Last updated on: October 25, 2016, 04:36h.
Bestelling writer John Grisham’s new novel The Whistler, just released today, shows the master of the legal thriller in rare form. The book deals with the theme of corruption in US tribal casinos, as well of the very hot topic of judicial misconduct.
The whistler, i.e., whistleblower, in the title is a disbarred lawyer who points investigators of Florida’s Board of Judicial Conduct in the direction of “the most corrupt judge in the history of American jurisprudence.”
The judge, it transpires, has been protecting a local tribal casino and the vicious gangster who offers it protection in return for a sizeable chunk of their profits.
Grisham is clearly both fascinated and appalled by the apparent lawlessness of Indian casino gaming, and the perception that it often operates beyond the control of either state or federal laws, as he explained to CBS News’ Charlie Rose this week.
Perfect Storm for Corruption
“Indian casinos now gross more money than regular commercial casinos. There’s 250 of them around the country, and they’re absolutely massive. They print money,” Grisham told Rose.

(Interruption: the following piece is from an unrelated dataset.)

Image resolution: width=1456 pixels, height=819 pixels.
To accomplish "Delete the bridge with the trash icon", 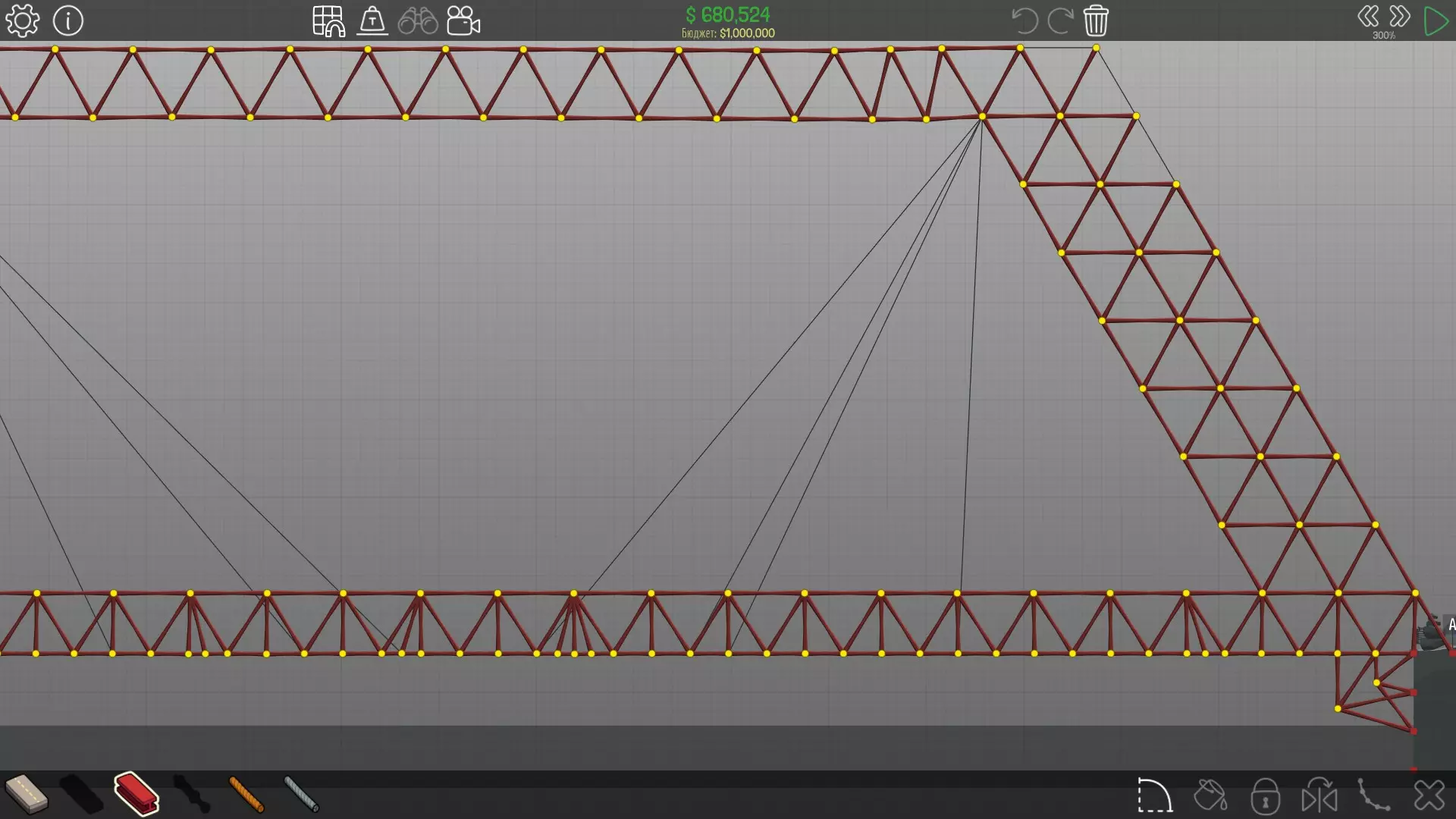I will (x=1096, y=20).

“Ninety percent of all the money that comes in is in cash, and it’s unregulated, nobody’s watching, they don’t pay taxes. There’s no oversight. I’m not saying there’s corruption, but it’s a perfect storm for corruption. No one knows how much they make, they don’t have to report to anybody.”
The tribal casino sector is now beginning to outstrip the revenue of the commercial casino sector, but only because there are more tribal casinos than commercial ones. The actual number is 489, operated by 243 distinct Native American tribes across 28 states.
But what of the charge that they are unregulated? Well, they pay no federal taxes, and therefore are not obliged to report their finances to the IRS. It’s also true that they are largely ungoverned by state gaming regulators.
They are certainly more lightly overseen than the casinos of Las Vegas and Atlantic City, which are, incidentally, among most heavily regulated casinos in the world. But tribal casinos are nonetheless accountable, albeit to a separate regulatory agency.
Regulated in Washington
All tribal casinos in the US are regulated by the National Indian Gaming Commission (NIGC), a federal regulatory agency based in Washington DC that was established in 1988 following the passage of the Indian Gaming Regulatory Act (IGRA). The agency has the authority to conduct investigations, audits, and to issue fines for violations. It can also close a casino down if it does not file financial reports in a timely manner.
Under IGRA, each Indian casino must have a compact with the state, which usually takes the form of some kind of revenue-sharing agreement, which is essentially taxation by another name. To violate this compact is to violate state and federal law (IGRA).
Indian casinos are also required to comply with anti-money laundering directives in accordance with the Bank Secrecy Act and are required to report all transactions over $10,000 to the Treasury’s Financial Crimes Enforcement Network (FinCEN).
While there have been examples of corruption within tribal casinos, the suggestion that they operate without regulation or oversight is a massive overstatement.
And that’s why they call it “fiction.”